- STUDY TEXT
Wandering Thoughts archives

2014-02-14

'Broken by design: systemd' is itself kind of broken

Recently, an article by Rich Felker called Broken by design: systemd has been making the rounds. While I am sympathetic with complaints about systemd, the problem is that this article is both more or less deliberately misleading and factually wrong in various of its sections. Normally I would pass over this (per the lesson of the famous xkcd strip), but not today for various reasons. I'll be quoting from the article to comment on specific issues I have with it.

(To hopefully avoid possible misunderstandings, I've written up my overall views of systemd and put them in a sidebar at the bottom of this entry.)

Felker more or less opens with:

My view is that this idea is wrong: systemd is broken by design, and despite offering highly enticing improvements over legacy init systems, it also brings major regressions in terms of many of the areas Linux is expected to excel: security, stability, and not having to reboot to upgrade your system.

To start with, when Felker talks about 'broken by design' and 'major regressions' he means both in a theoretical or philosophical sense; in other words he objects to how systemd is designed and feels that it is a bad idea. He does not point out anything that systemd fails at, can't do, or does wrong today in actual use. In practice systems running systemd have not been less secure or less stable and do not have to reboot to upgrade any more (or less) than non-systemd Linux systems do.

(Desktop Linux systems have increasingly been wanting to reboot after upgrades but this is driven by factors independent from systemd.)

On a hardened system without systemd, you have at most one root-privileged process with any exposed surface: sshd. Everything else is either running as unprivileged users or does not have any channel for providing it input except local input from root. Using systemd then more than doubles the attack surface.

Unfortunately this is false on a modern Linux system unless part of Felker's hardening involves disabling DBus and then fixing everything that stops working as a result of that. Any Linux system using DBus has a DBus daemon running as root, whether it is part of systemd or not, and that is a significant and user-accessible exposed surface (although only to local users). It may also expose DBus APIs for other root processes such as udev stuff.

(My understanding is that DBus has become essentially mandatory because udev wants to talk to it to broadcast hotplug events. Udev itself is deeply entwined in the modern Linux boot process to the point where removing it is less 'hardening your system' and more 'creating a new Linux distribution'.)

Update: I'm less and less confident of my understanding of how udev and DBus are linked to each other and how DBus runs. I may be wrong here about how necessary DBus is for udev and the security implications of DBus; this would mean that I'm wrong here and systemd offering DBus services is a real new exposure.

This increased and unreasonable risk is not inherent to systemd's goal of fixing legacy init. However it is inherent to the systemd design philosophy of putting everything into the init process.

- WHAT IS REQUIRED
Reproduce word for word the part of the systemd post that begins at the words "To start with, when" and stops after "independent from systemd.)".

- RECORDED INFORMATION

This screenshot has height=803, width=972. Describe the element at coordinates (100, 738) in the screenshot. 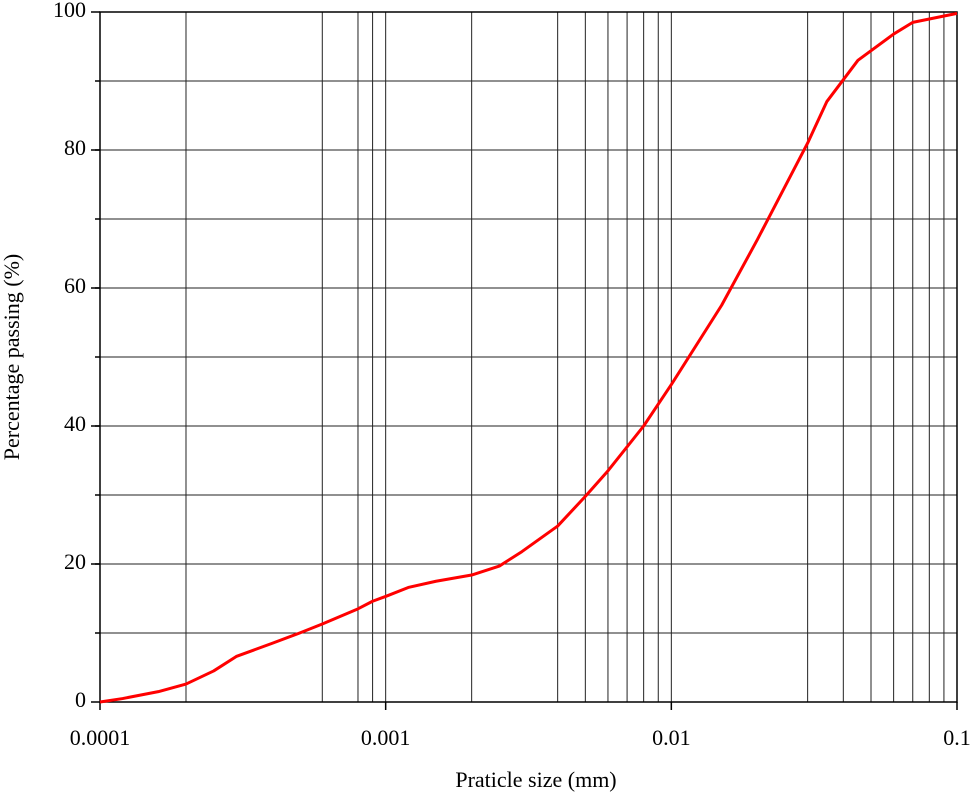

- RESPONSE TO THE EXERCISE
To start with, when Felker talks about 'broken by design' and 'major regressions' he means both in a theoretical or philosophical sense; in other words he objects to how systemd is designed and feels that it is a bad idea. He does not point out anything that systemd fails at, can't do, or does wrong today in actual use. In practice systems running systemd have not been less secure or less stable and do not have to reboot to upgrade any more (or less) than non-systemd Linux systems do.

(Desktop Linux systems have increasingly been wanting to reboot after upgrades but this is driven by factors independent from systemd.)